Blarney Stones - cooking recipe

Ingredients
    1 1/2 cups flour
    1 cup sugar
    2 teaspoons baking powder
    1/4 teaspoon salt
    2 eggs
    1 cup milk, divided, plus a little extra
    1 - 1 1/2 cup powdered sugar
    1 lb spanish salted peanuts or 1 lb jumbo salted peanuts, hulled
Preparation
    Preheat oven to 375\u00b0F.
    Sift flour, sugar, baking powder, and salt together in a bowl.
    Place 2 eggs in a 1-cup measuring cup and fill to top with milk (about 1/2 c, varies based on eggs).
    Mix for 5 minutes with dry ingredients - I do this by hand the way she always did, so I'm not sure whether or not using a mixer would be good.
    Spread evenly in a greased 9 x 13\" pan for 12-15 minutes, and bake until cookies are puffy, golden brown, and cooked through.

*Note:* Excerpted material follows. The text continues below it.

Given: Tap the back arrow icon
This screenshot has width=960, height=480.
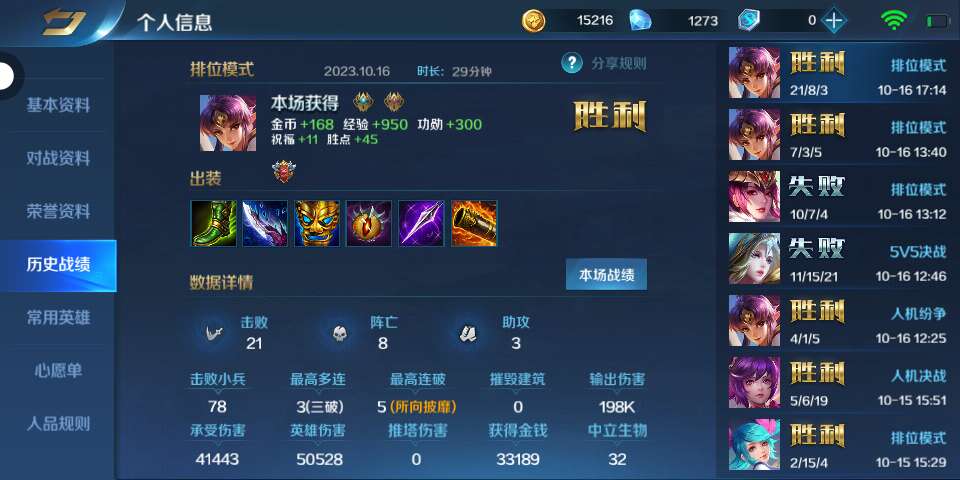Looking at the screenshot, I should (x=64, y=21).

    Meanwhile, prepare a powdered sugar icing by combining 1 c powdered sugar with a small quantity of milk (start with just a tablespoon or so). Mix well. Add milk as needed to reach your desired consistency (a bit like a glaze).
    Finely crush the peanuts.
    When cookies are done, let cool for a few minutes before cutting into squares. Coat in icing, then roll in nuts. Let dry on wax paper.